Jorge abaixou a cabeça; não sabia o que responder àquela
lógica inflexível.

– Escute, disse o velho depois de um momento de reflexão, o que teme
o senhor dessa desonra que vai recair sobre a sua vida? Teme ver-se condenado
a sofrer o desprezo do mundo, e sentir o escárnio e o insulto sem poder
erguer a fronte e repeli-lo; teme enfim que a sua existência se torne
um suplício de vergonha, de remorso e de humilhação!
não é isto?!

– Sim! balbuciou o moço.

– Pois não é preciso cometer um crime para livrar-se dessa
tortura; morra para o mundo, morra para todos; porém viva para Deus,
e para salvar a sua honra e expiar o seu passado.

– Que quer dizer? perguntou o moço admirado.

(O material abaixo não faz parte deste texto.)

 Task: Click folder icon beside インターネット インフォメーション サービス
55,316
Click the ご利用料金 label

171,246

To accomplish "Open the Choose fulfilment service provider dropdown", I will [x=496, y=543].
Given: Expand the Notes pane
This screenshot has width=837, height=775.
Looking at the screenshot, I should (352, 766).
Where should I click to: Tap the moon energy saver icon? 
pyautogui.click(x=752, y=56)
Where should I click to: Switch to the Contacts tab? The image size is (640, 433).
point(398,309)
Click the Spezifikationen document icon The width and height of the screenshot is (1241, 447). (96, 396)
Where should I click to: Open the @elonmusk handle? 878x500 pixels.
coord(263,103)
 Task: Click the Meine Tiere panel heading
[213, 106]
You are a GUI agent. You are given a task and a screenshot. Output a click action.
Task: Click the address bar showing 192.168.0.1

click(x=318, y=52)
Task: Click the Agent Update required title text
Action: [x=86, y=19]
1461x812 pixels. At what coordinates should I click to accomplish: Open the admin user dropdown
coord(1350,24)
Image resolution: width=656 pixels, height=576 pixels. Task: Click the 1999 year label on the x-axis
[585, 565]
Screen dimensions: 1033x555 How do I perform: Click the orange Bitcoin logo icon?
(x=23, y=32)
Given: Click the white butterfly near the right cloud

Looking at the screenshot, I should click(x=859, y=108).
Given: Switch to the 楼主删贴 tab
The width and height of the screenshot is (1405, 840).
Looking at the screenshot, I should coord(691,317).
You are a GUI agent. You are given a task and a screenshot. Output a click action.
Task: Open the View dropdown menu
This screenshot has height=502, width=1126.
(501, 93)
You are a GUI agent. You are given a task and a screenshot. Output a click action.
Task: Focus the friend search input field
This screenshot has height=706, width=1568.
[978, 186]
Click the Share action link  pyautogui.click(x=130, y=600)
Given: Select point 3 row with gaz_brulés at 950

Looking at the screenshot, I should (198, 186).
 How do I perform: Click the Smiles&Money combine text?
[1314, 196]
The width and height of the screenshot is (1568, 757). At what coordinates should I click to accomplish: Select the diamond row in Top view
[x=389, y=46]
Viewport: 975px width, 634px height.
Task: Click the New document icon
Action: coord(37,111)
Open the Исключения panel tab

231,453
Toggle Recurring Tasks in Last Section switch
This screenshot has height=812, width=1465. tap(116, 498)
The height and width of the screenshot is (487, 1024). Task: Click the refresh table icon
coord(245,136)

– Ali está o corpo de um infeliz; é um cadáver sem nome,
sem sinais que digam o que ele foi; deite sobre ele uma carta, desapareça,
e daqui a uma hora o senhor terá deixado de existir.

– E depois?

– Depois, como um desconhecido, como um estranho que entra no mundo tendo
a lição da experiência e a alma provada pela desgraça,
procure remir as suas culpas. Um dia talvez possa reviver e encontrar a felicidade.

Jorge refletiu:

– Tem razão, disse ele.

Pouco depois ouviu-se um tiro; os trabalhadores das obras que iam chegando
encontraram um cadáver mutilado e a carta de Jorge; ao mesmo tempo
o moço e o Sr. Almeida ganhavam pelo lado oposto a Praia de Santa Luzia.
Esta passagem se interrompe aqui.